Highmoor includes a large farmhouse, two large barns, two laboratories, a shop, 10 cold storage lockers, two hoop houses and a greenhouse on 278 acres, with 17 acres of apple orchards.
Now the University of Maine Agricultural Experiment Station is leading the fight against a newly discovered strain of fruit fly that poses a serious threat to Maine's berry crops.
David Handley, an extension agent who has worked at Highmoor since 1983, is behind the efforts to stop spotted wing drosophila, the breed of fruit fly that originated in Asia and then migrated to the American South. It first turned up in the Northeast in the summer of 2011.
"It's fairly easy to kill, if you have the right chemicals," he said. "A problem is you might want to use a pesticide at the same time that you want to harvest the fruit."
The University of Maine Cooperative Extension Service also has a presence at Highmoor Farm, doing outreach and education with about 200 commercial growers in Maine.
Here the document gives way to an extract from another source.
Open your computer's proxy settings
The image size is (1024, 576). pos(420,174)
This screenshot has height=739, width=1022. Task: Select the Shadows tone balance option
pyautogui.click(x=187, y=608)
That research now is centered on the newly discovered strain of fruit fly.
Greg Koller, superintendent at Highmoor Farm since 2004, lives year-round at Highmoor Farm with his wife, Sheri, and their two high school-age sons. Koller said scab tolerance in cucumbers was an important vegetable feature that was developed at Highmoor Farm. Brock apples, a sweet and juicy variety that ripens in early October, were also developed at Highmoor.
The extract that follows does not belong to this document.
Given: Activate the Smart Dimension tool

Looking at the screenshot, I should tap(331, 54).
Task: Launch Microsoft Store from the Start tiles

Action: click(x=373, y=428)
"We research integrated pest management," Koller said. "It used to be that people sprayed on a schedule, no matter what. Now we try to spread it out and only spray when we need to. With this new fruit fly, we hope to use other natural enemies of the fly."
During the summer, Handley uses four University of Maine students who go out on the road to berry farms to check on traps that are set for drosophila flies and other pests.
Many pests can't survive winter in Maine, Handley said, but drosophila might be able to do so.
Handley said the pesticide spinosad, derived from a fungus, has so far proved most effective against the flies.
"We can control it, but it's a lot of effort and a lot of cost," Handley said. "It's a new pest, so we haven't developed alternatives for this. I don't think there's an easy answer for this."